#### Work task:
Report each line of the material below where the word "agent" can be found.

#### Input for this task:
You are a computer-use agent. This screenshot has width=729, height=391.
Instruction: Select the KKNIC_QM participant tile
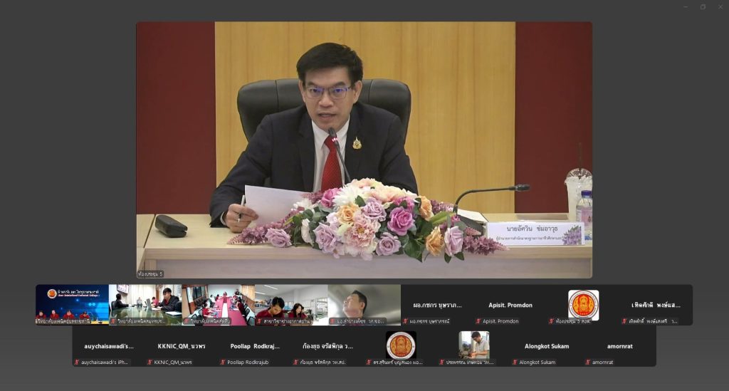tap(182, 346)
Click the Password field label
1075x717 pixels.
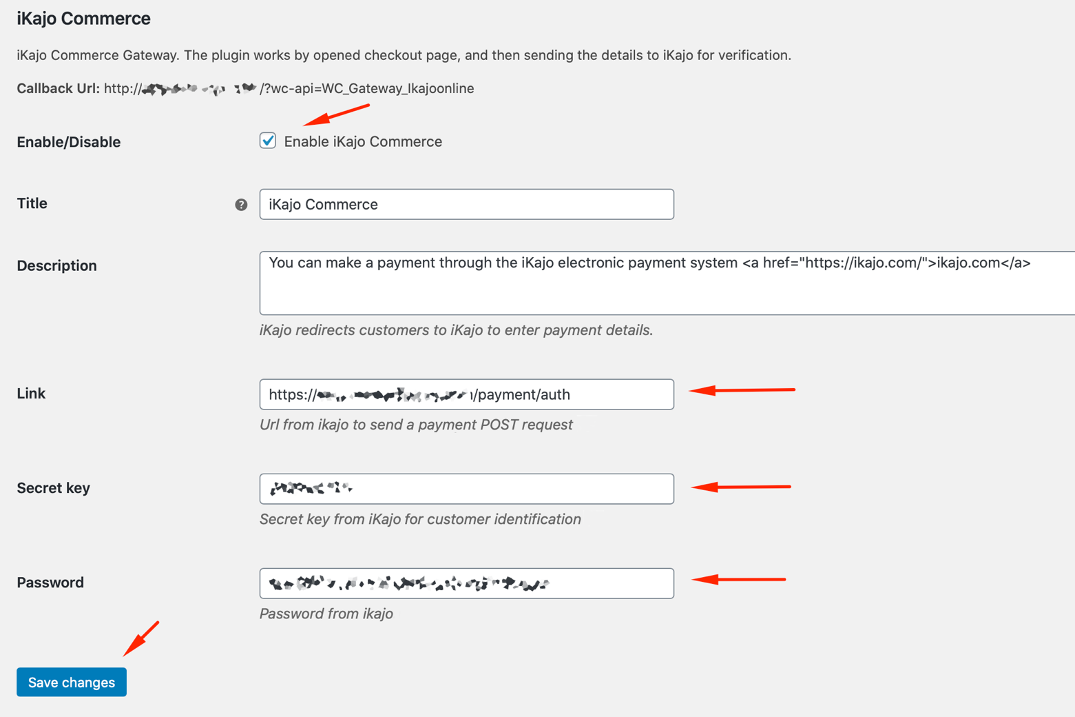[x=50, y=583]
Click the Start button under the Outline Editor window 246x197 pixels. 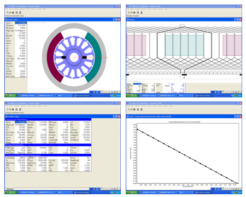(11, 95)
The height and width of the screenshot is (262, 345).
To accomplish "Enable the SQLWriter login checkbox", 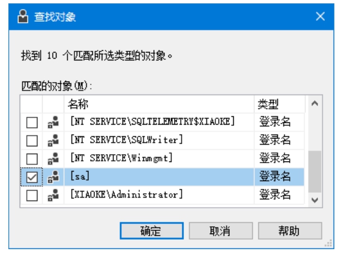I will pyautogui.click(x=32, y=140).
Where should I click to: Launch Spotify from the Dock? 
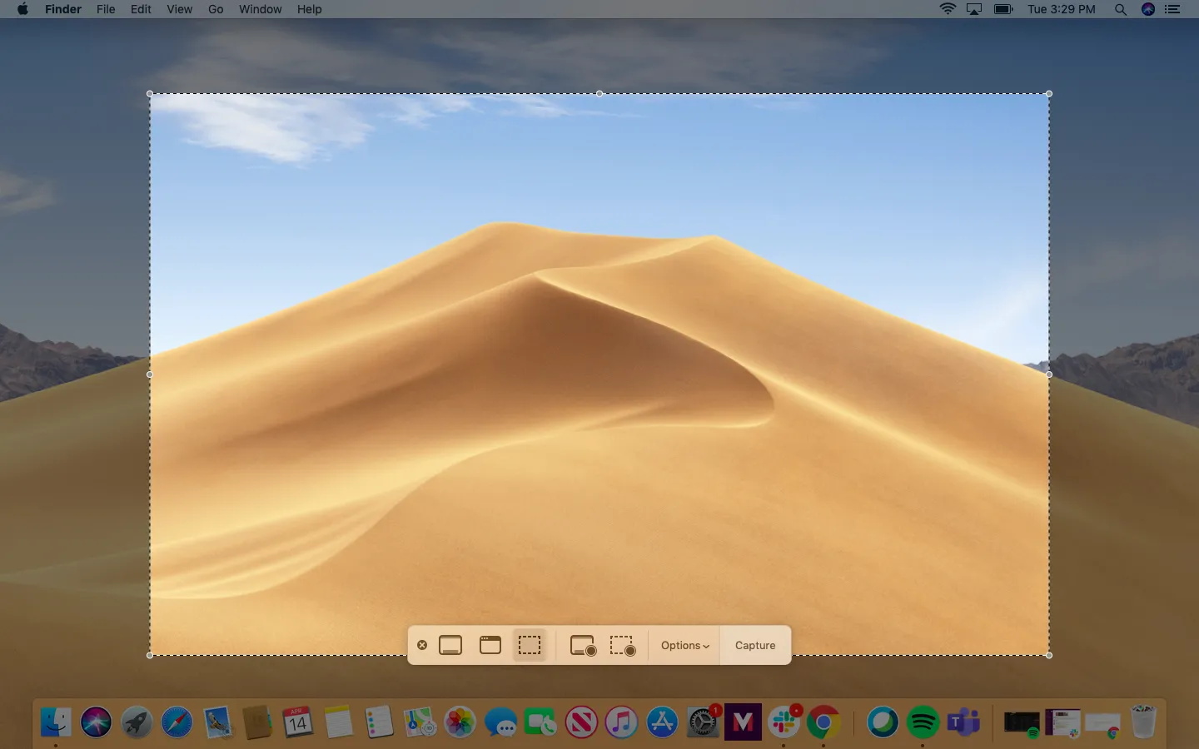923,722
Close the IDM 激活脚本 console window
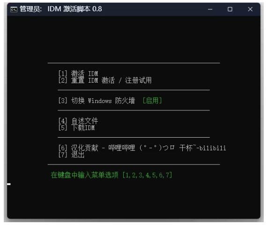Viewport: 268px width, 225px height. [250, 9]
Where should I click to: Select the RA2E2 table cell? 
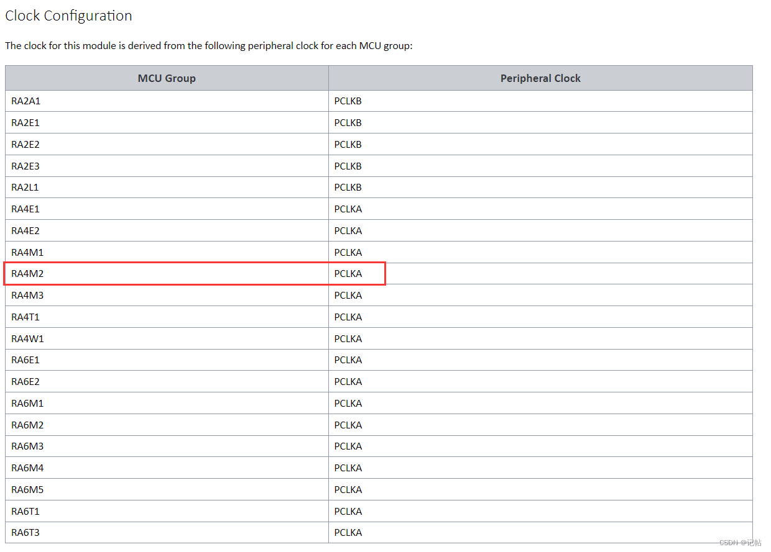pos(25,144)
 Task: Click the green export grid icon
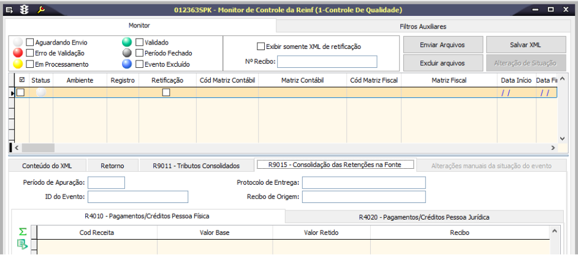click(x=23, y=244)
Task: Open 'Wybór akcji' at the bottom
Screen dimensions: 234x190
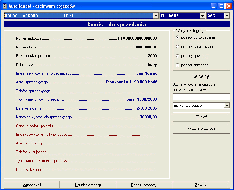Action: click(32, 185)
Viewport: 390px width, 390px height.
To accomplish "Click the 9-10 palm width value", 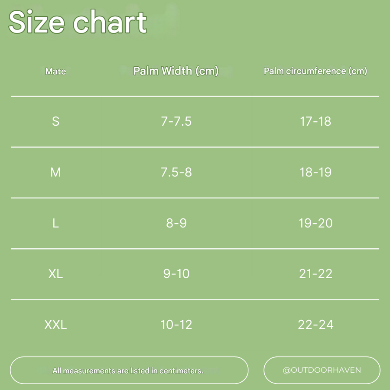I will pos(176,273).
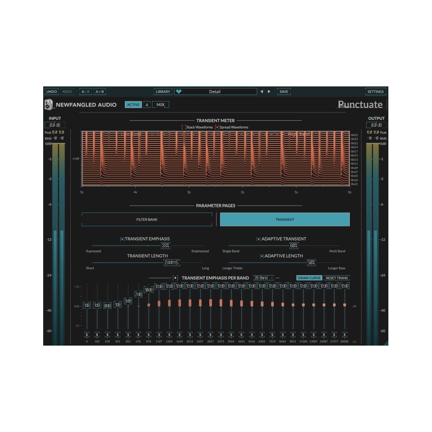This screenshot has height=432, width=432.
Task: Solo the 0 Hz band
Action: (86, 335)
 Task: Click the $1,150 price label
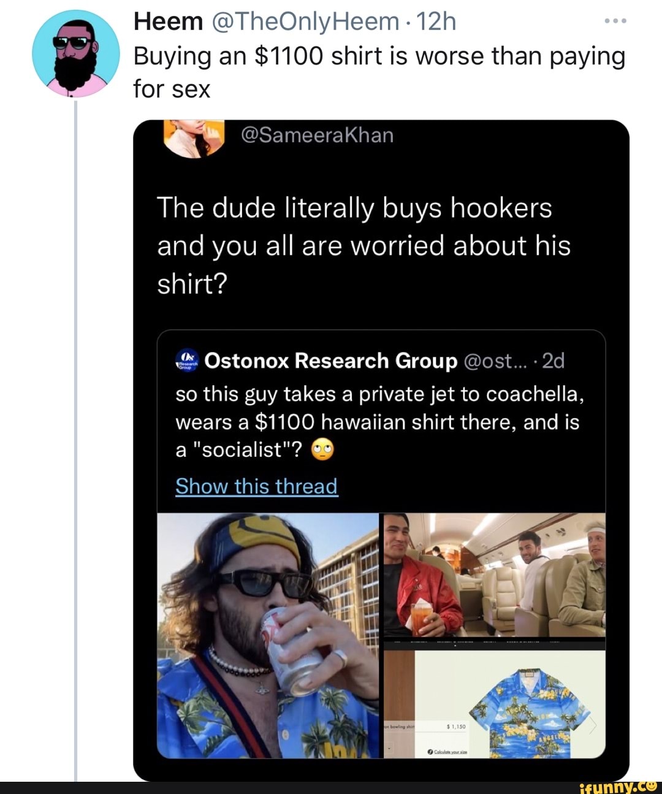pyautogui.click(x=456, y=726)
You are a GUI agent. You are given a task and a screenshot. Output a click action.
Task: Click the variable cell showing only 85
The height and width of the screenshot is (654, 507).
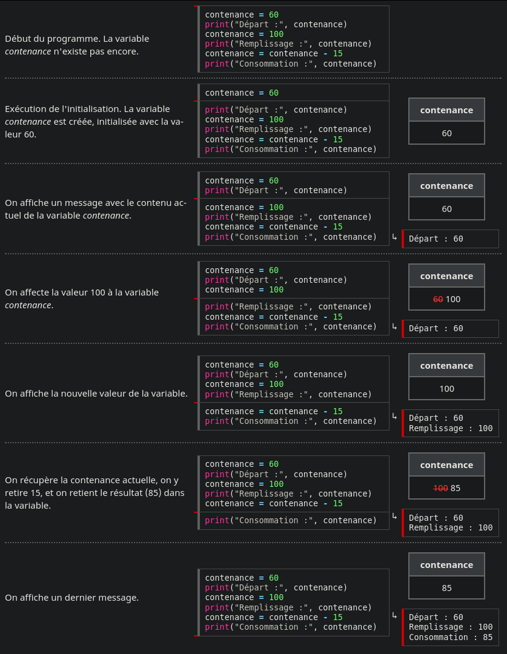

#### The completed task:
You are a computer-use agent. This screenshot has width=729, height=391.
You are a GUI agent. You are given a task and a screenshot. Output a click action.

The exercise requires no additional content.